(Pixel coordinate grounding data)
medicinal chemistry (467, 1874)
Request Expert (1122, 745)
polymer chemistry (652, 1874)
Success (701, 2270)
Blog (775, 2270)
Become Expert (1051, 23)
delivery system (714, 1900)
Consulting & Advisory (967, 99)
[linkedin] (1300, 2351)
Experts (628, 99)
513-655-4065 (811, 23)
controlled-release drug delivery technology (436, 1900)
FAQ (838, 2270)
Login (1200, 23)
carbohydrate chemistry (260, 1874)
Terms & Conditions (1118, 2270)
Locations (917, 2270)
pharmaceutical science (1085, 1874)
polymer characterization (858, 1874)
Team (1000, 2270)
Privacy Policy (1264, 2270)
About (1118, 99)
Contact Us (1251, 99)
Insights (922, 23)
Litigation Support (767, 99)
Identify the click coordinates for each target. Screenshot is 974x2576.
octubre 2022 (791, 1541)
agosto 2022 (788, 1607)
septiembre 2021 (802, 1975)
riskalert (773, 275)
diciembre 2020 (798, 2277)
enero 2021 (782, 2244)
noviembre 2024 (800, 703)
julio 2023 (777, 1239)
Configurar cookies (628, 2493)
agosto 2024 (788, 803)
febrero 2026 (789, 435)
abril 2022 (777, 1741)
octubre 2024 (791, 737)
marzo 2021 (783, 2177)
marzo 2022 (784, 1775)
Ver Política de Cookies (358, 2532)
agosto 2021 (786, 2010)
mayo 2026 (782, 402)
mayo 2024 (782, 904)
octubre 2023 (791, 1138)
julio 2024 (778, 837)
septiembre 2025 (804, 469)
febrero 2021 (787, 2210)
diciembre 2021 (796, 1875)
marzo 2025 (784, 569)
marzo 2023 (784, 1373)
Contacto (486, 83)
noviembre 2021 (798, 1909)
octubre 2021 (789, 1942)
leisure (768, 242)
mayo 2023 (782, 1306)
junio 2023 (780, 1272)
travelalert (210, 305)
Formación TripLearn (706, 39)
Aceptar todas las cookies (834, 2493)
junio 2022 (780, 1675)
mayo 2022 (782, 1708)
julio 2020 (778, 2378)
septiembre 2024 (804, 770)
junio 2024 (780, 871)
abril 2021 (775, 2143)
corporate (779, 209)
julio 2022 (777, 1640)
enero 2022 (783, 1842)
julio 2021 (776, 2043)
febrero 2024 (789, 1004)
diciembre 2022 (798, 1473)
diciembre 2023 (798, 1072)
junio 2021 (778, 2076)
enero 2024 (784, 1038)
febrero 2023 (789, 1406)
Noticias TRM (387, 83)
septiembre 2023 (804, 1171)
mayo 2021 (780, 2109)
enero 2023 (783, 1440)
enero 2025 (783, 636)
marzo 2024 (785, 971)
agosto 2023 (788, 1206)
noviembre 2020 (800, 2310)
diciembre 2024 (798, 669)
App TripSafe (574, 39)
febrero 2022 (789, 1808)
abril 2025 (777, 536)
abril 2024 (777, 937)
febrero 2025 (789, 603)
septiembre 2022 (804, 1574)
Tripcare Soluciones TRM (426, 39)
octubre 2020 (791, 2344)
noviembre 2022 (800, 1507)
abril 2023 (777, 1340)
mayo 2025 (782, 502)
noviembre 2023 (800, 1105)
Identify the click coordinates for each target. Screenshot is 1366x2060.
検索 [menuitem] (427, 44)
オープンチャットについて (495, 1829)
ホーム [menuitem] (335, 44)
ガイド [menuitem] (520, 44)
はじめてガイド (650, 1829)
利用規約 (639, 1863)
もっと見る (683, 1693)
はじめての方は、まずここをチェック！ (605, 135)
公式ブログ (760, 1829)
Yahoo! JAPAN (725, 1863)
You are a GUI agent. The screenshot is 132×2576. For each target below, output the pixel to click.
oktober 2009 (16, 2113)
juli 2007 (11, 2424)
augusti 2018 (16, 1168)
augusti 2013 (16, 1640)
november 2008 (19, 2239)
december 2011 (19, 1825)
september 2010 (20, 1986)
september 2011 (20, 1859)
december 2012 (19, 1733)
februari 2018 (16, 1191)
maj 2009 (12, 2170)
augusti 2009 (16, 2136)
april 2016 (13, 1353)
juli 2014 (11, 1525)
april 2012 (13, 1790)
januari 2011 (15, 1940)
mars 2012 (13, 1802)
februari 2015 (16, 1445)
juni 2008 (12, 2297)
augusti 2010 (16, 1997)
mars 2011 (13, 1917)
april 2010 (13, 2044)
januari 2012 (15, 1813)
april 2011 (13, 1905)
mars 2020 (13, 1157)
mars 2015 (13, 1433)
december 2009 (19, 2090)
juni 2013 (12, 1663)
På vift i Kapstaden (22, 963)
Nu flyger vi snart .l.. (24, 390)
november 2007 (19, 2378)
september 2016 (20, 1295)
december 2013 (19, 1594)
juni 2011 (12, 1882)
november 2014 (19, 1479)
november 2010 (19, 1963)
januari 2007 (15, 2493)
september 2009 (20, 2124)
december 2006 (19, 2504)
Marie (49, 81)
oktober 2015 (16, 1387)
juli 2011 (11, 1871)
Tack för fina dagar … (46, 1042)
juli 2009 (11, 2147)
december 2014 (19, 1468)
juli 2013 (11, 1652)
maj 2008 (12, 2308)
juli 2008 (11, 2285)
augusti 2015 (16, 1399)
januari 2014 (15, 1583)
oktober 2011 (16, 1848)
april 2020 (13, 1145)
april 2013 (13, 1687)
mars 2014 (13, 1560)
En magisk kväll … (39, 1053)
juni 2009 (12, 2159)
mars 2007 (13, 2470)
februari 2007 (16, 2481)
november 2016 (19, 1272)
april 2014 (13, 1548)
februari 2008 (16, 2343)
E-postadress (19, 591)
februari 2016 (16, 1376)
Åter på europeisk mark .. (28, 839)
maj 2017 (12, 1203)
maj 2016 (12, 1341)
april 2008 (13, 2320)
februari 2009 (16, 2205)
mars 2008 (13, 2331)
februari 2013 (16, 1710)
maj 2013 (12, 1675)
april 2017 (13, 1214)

> [TASK INSTRUCTIONS]: The answer must be a single number: how many lines in the records above contain the word "september".

> [WRITTEN RESPONSE]: 4